── Text to read

August 2019 marks the one-year anniversary of Toronto’s Changing Lanes policy. Time flies! As we continue to design and build laneway suites across our beloved city, several uncertainties keep emerging amongst curious homeowners and laneway housing enthusiasts. Building a laneway suite is a big commitment for the average homeowner, and as such, it is imperative to have a clear understanding of the facts before getting started. In order to help you make informed decisions to optimize your project from the outset, our team has assembled some answers to six of the most common inquiries that come across our inbox:
Myth 1: Basements Are Not Permitted
Basements in laneway suites are permitted by the Changing Lanes by-laws. However, the expense associated with excavation, shoring, foundations, and drainage in the tight confines of a lane can dramatically inflate a project budget. When considering the limited additional rental income (and that a laneway suite cannot be subdivided into multiple units), the cost-benefit is not very attractive. Cost aside, a basement may be a great option to provide additional storage, utility or expanded living space given the right circumstance.
Myth 2: 1.0m between buildings means you have access
Emergency access requirements are one of the biggest grey areas in determining your lot’s eligibility for a laneway suite. If the property is not within 45m of a flanking street via the laneway, you can provide emergency access through a 1.0m wide walkway extending from the front of your property to the rear yard. This access route currently must be within your property, meaning the 1.0m must be measured from the side of your main house to the property line – not to the neighbouring building. Our team is currently working on alternatives such as reciprocal right of ways to permit access to span onto your neighbours’ lot. We recommend confirming your clearance via a survey or site plan.
Myth 3: Sprinklers in Lieu of Access
We get this one a lot. “If my property does not satisfy emergency access requirements, can I provide sprinklers instead?” While this was a consideration during the by-law’s development, currently, sprinklers are not a viable alternative to providing emergency access. While sprinklers may delay the spread and intensity of a fire, they do not allow EMS, Fire services and their equipment to physically respond to any other kind of emergency in a reasonable amount of time. If your lot almost, but does not quite meet the access criteria, you may consider making an application for an Alternative Solution supplementary to your building permit application. Approval is at the discretion of Toronto Building Services and we highly recommend working with an experienced professional, like us when making such an application.
Myth 4: A Laneway Suite must be the only rental unit
A common assumption is that you are unable to construct a laneway suite if the main residence already contains multiple units. In fact, a laneway suite is permitted on any lot that satisfies the criteria, regardless of the number of units in the main house. With the new Development Charge Deferral Program now in place, these fees are waived so long as you commit to not severing the property. The number of units on the lot is irrelevant. Note, with more suites, comes more demand on services, so you will want to ensure adequate water and power is provided to the new laneway suite in addition to those in the main house.

────
── Dataset section

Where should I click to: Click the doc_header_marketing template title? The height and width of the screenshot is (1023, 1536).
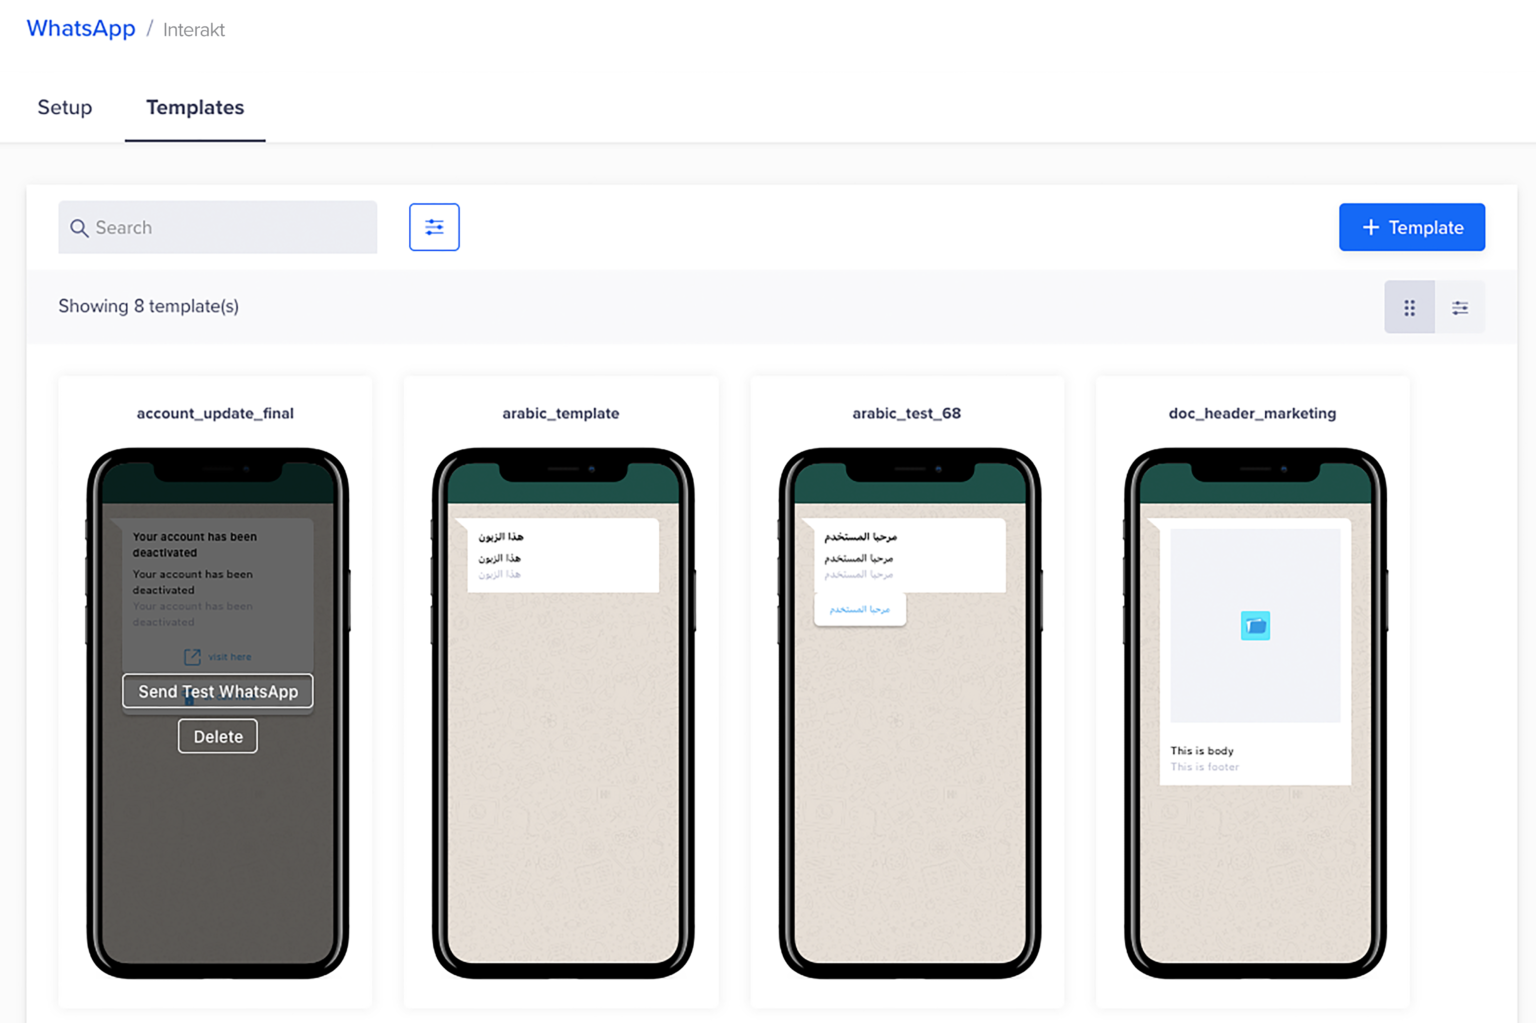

────

§ What to work on
Copy the stretch of the laneway suite article from "Myth 3: Sprinklers" through "such an application.", switching "Toronto Building Services" to "Toronto City Planning".

§ Final answer
Myth 3: Sprinklers in Lieu of Access
We get this one a lot. “If my property does not satisfy emergency access requirements, can I provide sprinklers instead?” While this was a consideration during the by-law’s development, currently, sprinklers are not a viable alternative to providing emergency access. While sprinklers may delay the spread and intensity of a fire, they do not allow EMS, Fire services and their equipment to physically respond to any other kind of emergency in a reasonable amount of time. If your lot almost, but does not quite meet the access criteria, you may consider making an application for an Alternative Solution supplementary to your building permit application. Approval is at the discretion of Toronto City Planning and we highly recommend working with an experienced professional, like us when making such an application.